(Stored data entries)
····················

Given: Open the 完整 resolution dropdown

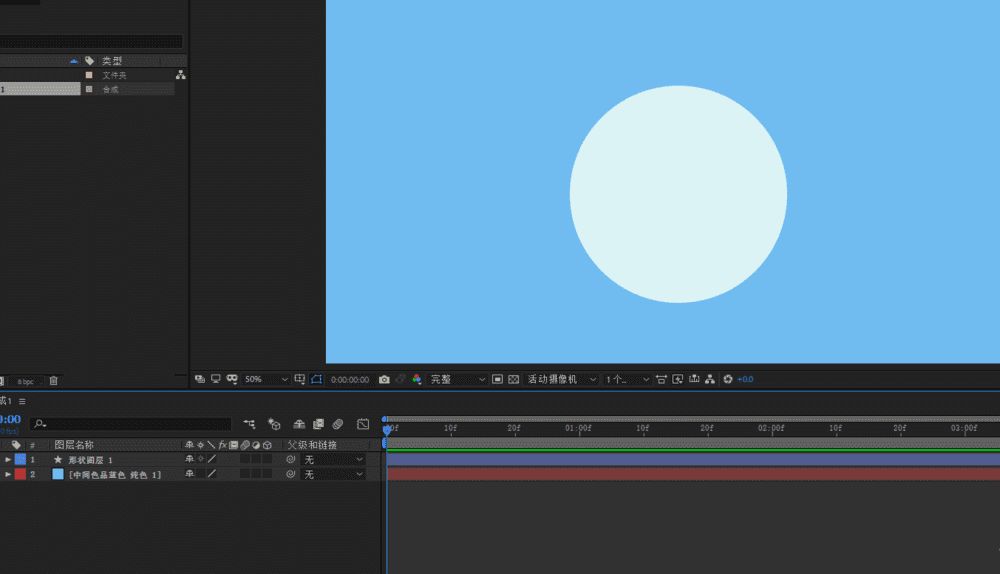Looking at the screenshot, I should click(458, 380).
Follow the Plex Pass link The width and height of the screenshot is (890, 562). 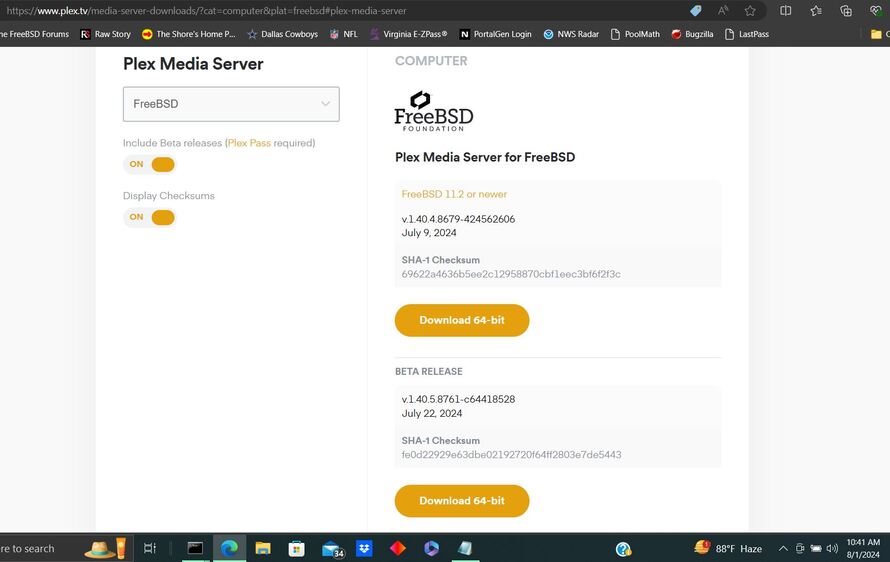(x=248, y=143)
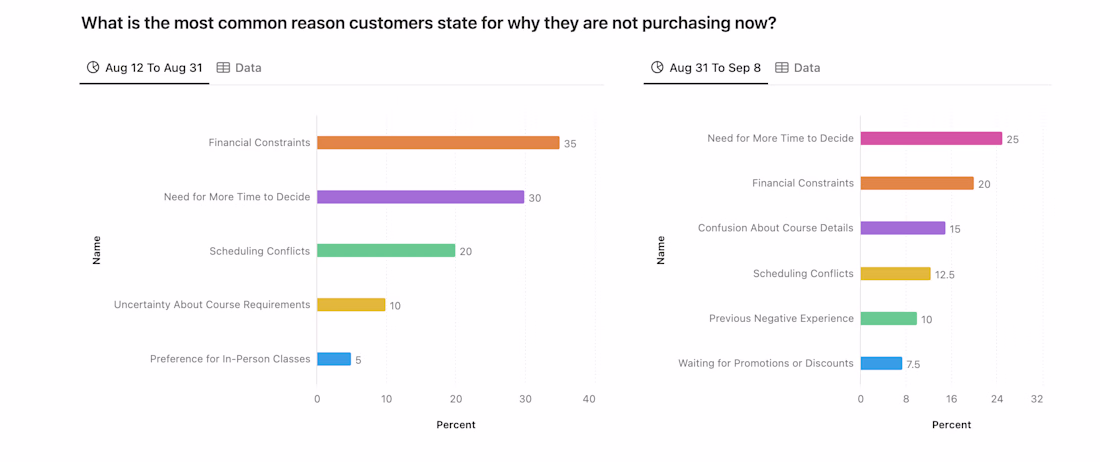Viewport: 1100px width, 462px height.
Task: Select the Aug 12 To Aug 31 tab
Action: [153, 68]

····················

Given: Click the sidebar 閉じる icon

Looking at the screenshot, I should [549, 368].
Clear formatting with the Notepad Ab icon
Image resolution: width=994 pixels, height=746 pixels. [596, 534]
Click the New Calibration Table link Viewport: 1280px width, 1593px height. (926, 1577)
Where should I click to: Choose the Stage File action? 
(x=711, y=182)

····················

What is expected: Using only the entries above, output the line with "Given: Click the sidebar 閉じる icon", the line with "Click the New", and all lines between them, exactly as they stand.

Problem solution:
Given: Click the sidebar 閉じる icon

Looking at the screenshot, I should [549, 368].
Clear formatting with the Notepad Ab icon
Image resolution: width=994 pixels, height=746 pixels. [596, 534]
Click the New Calibration Table link Viewport: 1280px width, 1593px height. (926, 1577)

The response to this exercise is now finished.